Tell how many lines in the data contain the word "page", and leave out everything else.

== Materials provided

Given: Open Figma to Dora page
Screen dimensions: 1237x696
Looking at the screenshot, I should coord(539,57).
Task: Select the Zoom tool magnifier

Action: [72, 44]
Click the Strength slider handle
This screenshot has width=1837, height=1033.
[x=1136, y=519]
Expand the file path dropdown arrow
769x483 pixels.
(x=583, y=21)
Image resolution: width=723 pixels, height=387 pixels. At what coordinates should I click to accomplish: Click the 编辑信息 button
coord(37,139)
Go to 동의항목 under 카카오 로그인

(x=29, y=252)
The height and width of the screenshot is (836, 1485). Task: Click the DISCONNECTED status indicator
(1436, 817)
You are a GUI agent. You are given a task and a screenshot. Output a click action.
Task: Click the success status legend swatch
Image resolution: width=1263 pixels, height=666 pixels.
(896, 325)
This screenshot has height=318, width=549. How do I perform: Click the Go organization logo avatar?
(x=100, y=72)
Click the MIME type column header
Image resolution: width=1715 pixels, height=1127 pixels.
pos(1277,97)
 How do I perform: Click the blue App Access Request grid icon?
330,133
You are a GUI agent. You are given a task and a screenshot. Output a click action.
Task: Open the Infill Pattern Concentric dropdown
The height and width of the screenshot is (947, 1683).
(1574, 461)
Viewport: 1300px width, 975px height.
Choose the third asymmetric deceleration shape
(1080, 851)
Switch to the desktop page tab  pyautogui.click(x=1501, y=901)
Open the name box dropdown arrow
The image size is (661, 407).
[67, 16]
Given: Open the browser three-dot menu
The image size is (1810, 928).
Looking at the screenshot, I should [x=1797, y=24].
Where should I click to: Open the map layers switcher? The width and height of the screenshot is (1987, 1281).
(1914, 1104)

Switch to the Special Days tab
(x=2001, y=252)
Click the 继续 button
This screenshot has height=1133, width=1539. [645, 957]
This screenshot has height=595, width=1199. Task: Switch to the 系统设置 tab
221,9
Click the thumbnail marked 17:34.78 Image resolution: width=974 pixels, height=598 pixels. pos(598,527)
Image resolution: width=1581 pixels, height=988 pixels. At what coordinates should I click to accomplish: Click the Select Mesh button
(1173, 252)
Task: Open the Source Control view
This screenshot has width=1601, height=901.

====

### Expected answer
2